Rewrite the items below, replacing each "At what coordinates should I click to accomplish" with "Where should I tap to do" and keeping everything else unchanged.

-- Begin Data entries --

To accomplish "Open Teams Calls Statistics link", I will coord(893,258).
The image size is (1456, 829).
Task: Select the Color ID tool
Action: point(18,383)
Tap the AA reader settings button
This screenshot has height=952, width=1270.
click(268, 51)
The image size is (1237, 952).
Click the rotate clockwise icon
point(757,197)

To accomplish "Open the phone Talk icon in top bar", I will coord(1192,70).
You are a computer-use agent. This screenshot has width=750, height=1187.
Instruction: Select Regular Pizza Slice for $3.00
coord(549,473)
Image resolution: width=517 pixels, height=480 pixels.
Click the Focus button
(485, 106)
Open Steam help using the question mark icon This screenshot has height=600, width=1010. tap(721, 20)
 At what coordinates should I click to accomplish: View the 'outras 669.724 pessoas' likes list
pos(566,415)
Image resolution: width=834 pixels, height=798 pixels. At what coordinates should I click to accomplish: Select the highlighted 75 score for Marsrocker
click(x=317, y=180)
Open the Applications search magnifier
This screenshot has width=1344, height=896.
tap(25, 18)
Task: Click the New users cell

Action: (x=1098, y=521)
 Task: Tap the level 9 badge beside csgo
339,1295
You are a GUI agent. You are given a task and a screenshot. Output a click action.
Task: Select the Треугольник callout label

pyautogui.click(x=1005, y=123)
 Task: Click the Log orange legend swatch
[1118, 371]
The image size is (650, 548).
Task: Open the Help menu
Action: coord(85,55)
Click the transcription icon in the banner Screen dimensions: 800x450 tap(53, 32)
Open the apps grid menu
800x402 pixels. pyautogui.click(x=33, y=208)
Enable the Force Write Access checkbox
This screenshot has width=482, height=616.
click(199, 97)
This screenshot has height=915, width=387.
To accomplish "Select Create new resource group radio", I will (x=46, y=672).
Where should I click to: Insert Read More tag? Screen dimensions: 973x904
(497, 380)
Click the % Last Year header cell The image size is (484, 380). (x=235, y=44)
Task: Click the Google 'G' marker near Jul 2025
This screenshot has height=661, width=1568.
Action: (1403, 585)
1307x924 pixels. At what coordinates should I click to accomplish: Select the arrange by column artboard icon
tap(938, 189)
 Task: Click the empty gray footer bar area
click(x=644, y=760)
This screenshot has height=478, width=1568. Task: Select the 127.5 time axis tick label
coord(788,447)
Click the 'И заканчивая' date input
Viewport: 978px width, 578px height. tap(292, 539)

-- End Data entries --

■ The completed task ■
To accomplish "Open Teams Calls Statistics link", I will coord(893,258).
The image size is (1456, 829).
Task: Select the Color ID tool
Action: point(18,383)
Tap the AA reader settings button
This screenshot has height=952, width=1270.
click(268, 51)
The image size is (1237, 952).
Click the rotate clockwise icon
point(757,197)

To accomplish "Open the phone Talk icon in top bar", I will coord(1192,70).
You are a computer-use agent. This screenshot has width=750, height=1187.
Instruction: Select Regular Pizza Slice for $3.00
coord(549,473)
Image resolution: width=517 pixels, height=480 pixels.
Click the Focus button
(485, 106)
Open Steam help using the question mark icon This screenshot has height=600, width=1010. tap(721, 20)
 Where should I tap to do: View the 'outras 669.724 pessoas' likes list
pos(566,415)
Image resolution: width=834 pixels, height=798 pixels. Where should I tap to do: Select the highlighted 75 score for Marsrocker
click(x=317, y=180)
Open the Applications search magnifier
This screenshot has width=1344, height=896.
tap(25, 18)
Task: Click the New users cell

Action: (x=1098, y=521)
 Task: Tap the level 9 badge beside csgo
339,1295
You are a GUI agent. You are given a task and a screenshot. Output a click action.
Task: Select the Треугольник callout label

pyautogui.click(x=1005, y=123)
 Task: Click the Log orange legend swatch
[1118, 371]
The image size is (650, 548).
Task: Open the Help menu
Action: coord(85,55)
Click the transcription icon in the banner Screen dimensions: 800x450 tap(53, 32)
Open the apps grid menu
800x402 pixels. pyautogui.click(x=33, y=208)
Enable the Force Write Access checkbox
This screenshot has width=482, height=616.
click(199, 97)
This screenshot has height=915, width=387.
To accomplish "Select Create new resource group radio", I will (x=46, y=672).
Where should I click to: Insert Read More tag? Screen dimensions: 973x904
(497, 380)
Click the % Last Year header cell The image size is (484, 380). (x=235, y=44)
Task: Click the Google 'G' marker near Jul 2025
This screenshot has height=661, width=1568.
Action: (1403, 585)
1307x924 pixels. Where should I tap to do: Select the arrange by column artboard icon
tap(938, 189)
 Task: Click the empty gray footer bar area
click(x=644, y=760)
This screenshot has height=478, width=1568. Task: Select the 127.5 time axis tick label
coord(788,447)
Click the 'И заканчивая' date input
Viewport: 978px width, 578px height. tap(292, 539)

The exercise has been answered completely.